От негимназистов, конечно, тоже приходилось потерпеть. Жуковские, надевшие долгожданный мундир, вышагивали в шинелях с красными петлицами, в фуражках с красными околышами и таким же красным кантом на тулье. Цвет канта у всех гимназий был разным и показывал принадлежность к ним. На красноту реагировали уличные мальчишки криками вслед ребятам – «красная говядина», «квартальные». Но это, разумеется, мелочи жизни.
Гораздо серьезнее было то, что в самой гимназии шлифовались умы казарменной дисциплиной. Вставать приходилось очень рано – в шесть утра. По звонку нужно было подняться, быстро умыться, начистить обувь, мундир. Даже медные пуговицы натирались до золотого блеска – все равно, что в армии! Только вместо физических упражнений – умственные. Проверялось качество утренней работы так же, по-армейски, показом гимназического строя надзирателю. Всех поленившихся выполнить утреннюю разнарядку на отлично оставляли без первого хлеба и сбитня (позже заменен был чаем с молоком). Помолившись, все шли повторять уроки – это называлось утренней репетицией. В полдевятого слетались гимназисты на корзину черного хлеба, которую приносили прямо в класс, и наедались им вдоволь. В девять начинались основные уроки. Занимались до двух часов и потом шли обедать. На обед были гречневая каша и суп с мясом. На праздники к этому прибавлялось молочное блюдо, но и оно доставалось не всем: его лишались те, кто баловался во время обеда. Потом снова учеба – готовили то, что учителя задали сегодня (вечерняя репетиция). Затем кружка молока с хлебом и по спальням, под надзор дядек. На следующий день все то же самое повторялось вновь.

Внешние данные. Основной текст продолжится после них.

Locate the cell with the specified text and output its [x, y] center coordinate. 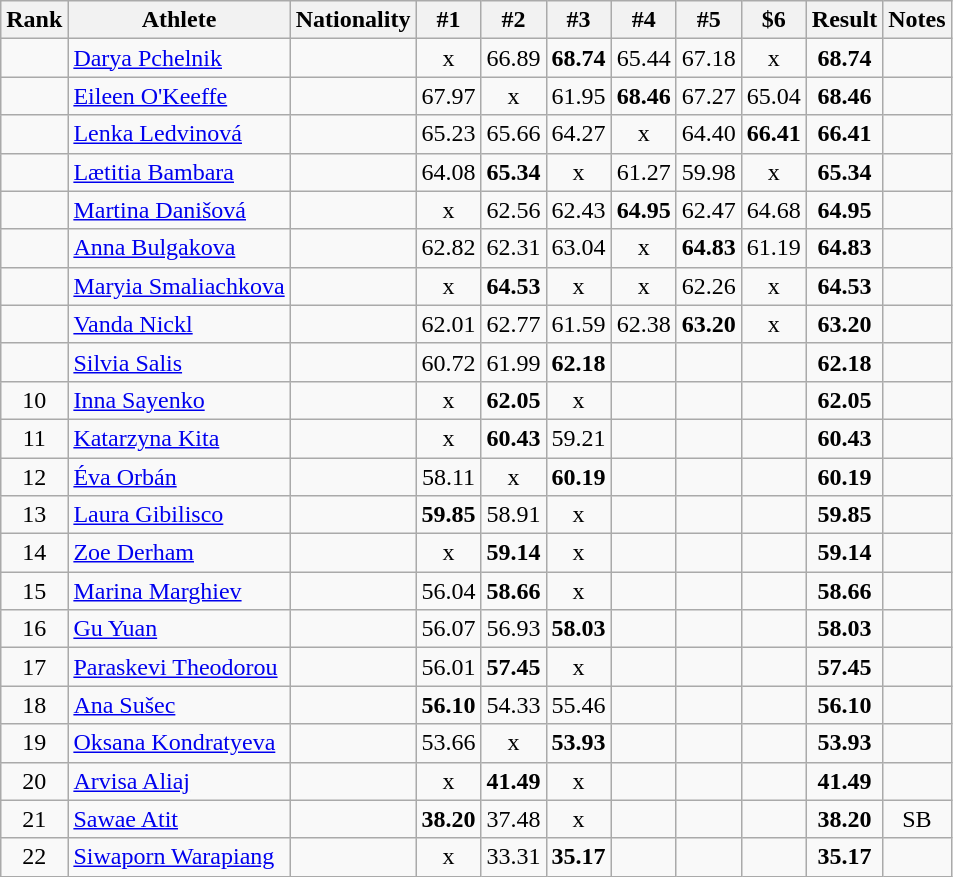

Еще меньше приятного было в том, что ходили гимназисты и зимой, и летом без калош, в холодных, без подкладки, шинелях, летних фуражках. За шалости и неуспехи в учебе строго наказывались ребята розгами, которые закупались целыми возами.
При всем этом вся разница благородных и разночинцев была лишь в том, что благородным подавался особый обед и спали они отдельно.
Под окнами гимназии расстилалась Покровка с ее бесконечными торговцами, экипажами. Там жизнь кипела и часто перетягивала на себя внимание учеников, в том числе Коленьки, выигрывая в этом у скучноватых уроков. Казалось бы, Жук как прирожденный профессор, пусть достаточно продолжительное время не осознававший этого, должен был сразу пристраститься ко всем предметам, стать круглым отличником и первым учеником в гимназии. Но нет, все было совсем не так. Наибольшее количество учебных часов в гимназии отводилось на изучение латинского языка. В старших классах можно было добавить к этому греческий язык или же математические науки. Окончание курса позволяло поступить в университет без экзамена. Если Ваня Жуковский начал сразу отлично учиться, то Коля никак не мог освоить латынь и справиться с простыми арифметическими вычислениями. Из-за арифметики он даже чуть не попал под розги, но инспектор отменил наказание.